Activities
[A] Do the following statements agree with the horse-riding thread below? For each one, answer yes or no and quote the deciding words of the thread exactly. (i) wanderlust rode on a day when it was 65 degrees. (ii) orangetictac rode alone at the state park. (iii) FGRanch has ridden regularly since January.
[B] Could you carry on the horse-riding thread below from the point where it stops?

Reading text
==================================================

# Who got to ride today?



## Walkamile (Dec 29, 2008)

Sadly no. The temps were great for it, just no time today. Still A LOT of snow and now icy patches , so I'm conditioning tack to be READY!


----------



## wanderlust (Nov 18, 2008)

I rode today! It was 65 degrees.


----------



## LeahKathleen (Mar 5, 2009)

I rode today with my boyfriend! We had a wonderful time. We just built a new barn in January and we finally scoped out the area on horseback. We had a super good time, the horses were both in fabulous moods, and it was just an all around good ride. :]


----------



## FGRanch (Feb 9, 2008)

I haven't been able to ride since Jan. I don't really have a broke horse at the moment so I have to take my very green mare (three rides) up to the arena a couple miles away and the roads have been pretty bad out here and it's been very cold. But I do get to see my horses every day!


----------



## orangetictac (Nov 4, 2008)

I rode today!  Three friends and I hauled our horses to the state park about a half hour away and got in a wonderful 3.5-4 hour ride! It was warm (almost hot, but not unbearable). The only thing I could have hoped for to make it better would have been a light rain over night to keep all the dust on the sand trails down, but it wasn't too bad. Very nice ride!


----------



## horsey*kisses (May 12, 2008)

nope not me sadly i had way to much to do this weekend i got in a little bareback but it didnt really count cuz i fell asleep on his back lol and was late for a meeting <.< next weekend though im not doing anything and i am going to saddle and ride!!! im so excited so ive got to get the tack out and dust it off lol


----------



## MLK11 (Feb 27, 2009)

I rode in a lesson on Saturday. The weather was beautiful all weekend, around 50, but then today we got at least 6" of snow!

I just want spring already! :-(


----------



## Painted Horse (Dec 29, 2006)

I did a 9 mile loop on saturday with a friend and his daughter and couple of her high school friends. I was glad to get some butts in my empty saddles. My daughters have been so busy with Winter Drumline, No time to join me for a ride. Horses were all frisky and ready to go. Beautiful day saturday. nasty cold snowy blizzard today. We got a few inches, Folks 30 miles up the road got 24" of snow today. Gotta love Spring in Utah.


----------



## brookelovesparelli (Jan 21, 2009)

im going to ride after school the sarvo. i live in Australia (its hot here right now)  lol


----------



## RoosterDo (Feb 11, 2009)

==================================================

Information provided
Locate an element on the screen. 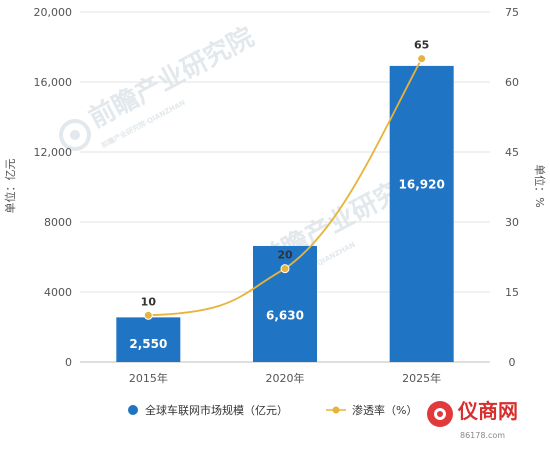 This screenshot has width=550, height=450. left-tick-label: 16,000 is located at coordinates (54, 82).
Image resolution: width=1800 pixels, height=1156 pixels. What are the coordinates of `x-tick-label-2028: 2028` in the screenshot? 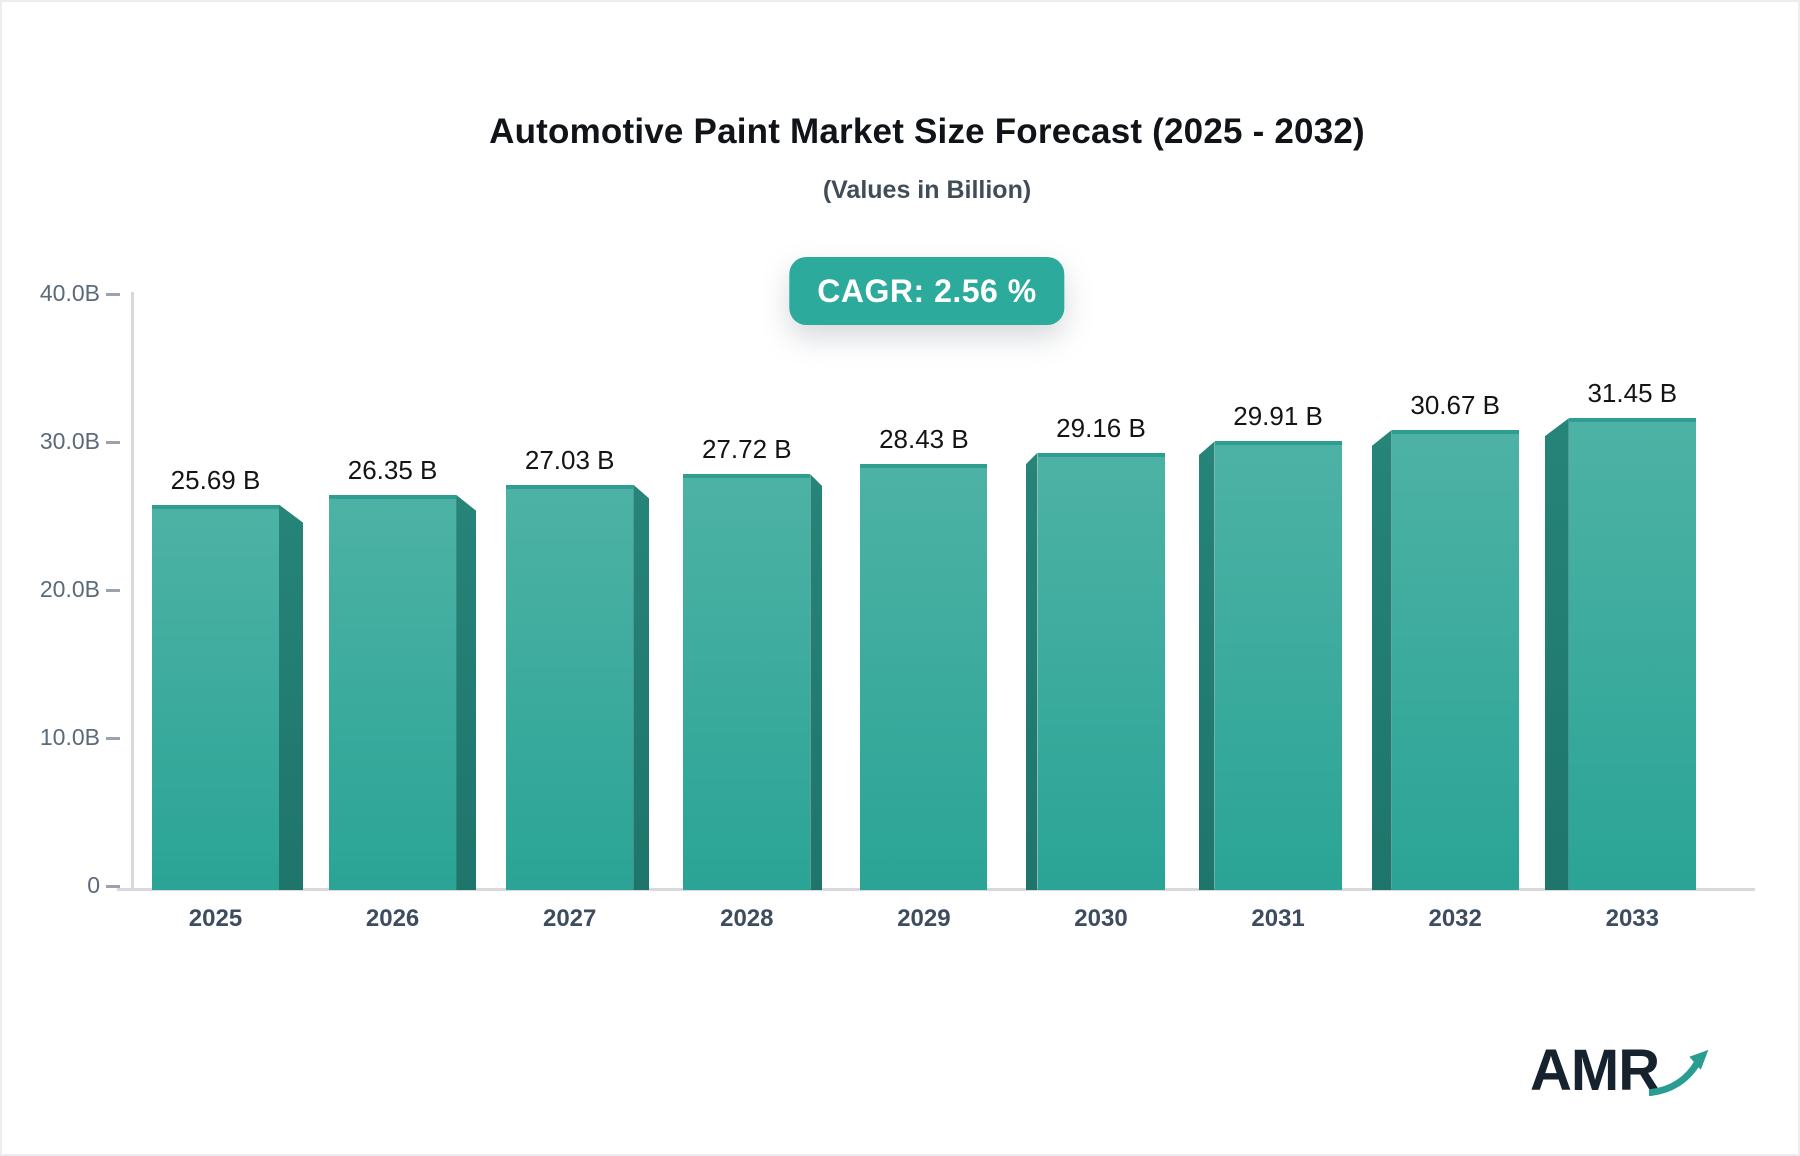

==================================================

Answers to the exercise
[A]
(i) Yes: "I rode today! It was 65 degrees."
(ii) No: "Three friends and I hauled our horses to the state park about a half hour away"
(iii) No: "I haven't been able to ride since Jan."

[B]
hubby got to ride but I had to work, yes I am pouting.


----------



## Amymcree (Feb 1, 2009)

Hey Painted Horse. Great pictures! Are your girls going to head to Ohio in May with their drumline? My daughter does Color Guard and our regiment drumline is going to Ohio. Everyone is pretty excited. My son wants to get on the drumline. 

Amy


----------



## Painted Horse (Dec 29, 2006)

Amy,

They mostly compete local and in Vegas and Southern California.
The school has a very large marching band that competes in the fall and smaller drum line that competes Winter and Early Spring. they get April & May off. My daughters play in the Pit. Mostly the Marimba.


----------



## Flyinghigh12 (Feb 17, 2009)

No i didn't, sadly. yesterday it was -40 and today it warmed up really fast, but I was packing and cleaning so I didn't have time to go... it totally sucks! I hope it warms up fast, especially before I start at my new student working job! Can`t wait!!


----------



## IheartPheobe (Feb 15, 2009)

I rode in a lesson on Satuday.. Rupert was amazing but SUPER wheezy.


----------



## Dreamer1215 (Jan 31, 2009)

_I had every intention to ride yesterday. The weather was fine, I had the time...but I didn't have the energy. I was sick last week, & my sinuses are all still stuffed up with the really high pollen count. I'm working this weekend so it looks like Monday before I get another chance._


----------



## Zab (Oct 4, 2008)

I rode with dad today, got up on the ridge and had picnick  It was great!


----------



## Vidaloco (Sep 14, 2007)

We rode yesterday and plan on going again today and tomorrow if the weather holds nice. It rained buckets so the fields are muddy, we have to road ride till it dries a bit. 
I have been fighting the flu so we only got a couple of miles from the house and had to head home yesterday... :-( I spent some time in the WC then we headed back out in another direction for good luck :lol: Nothing like being on horse back with stomach flu :shock:


----------



## Brighteyes (Mar 8, 2009)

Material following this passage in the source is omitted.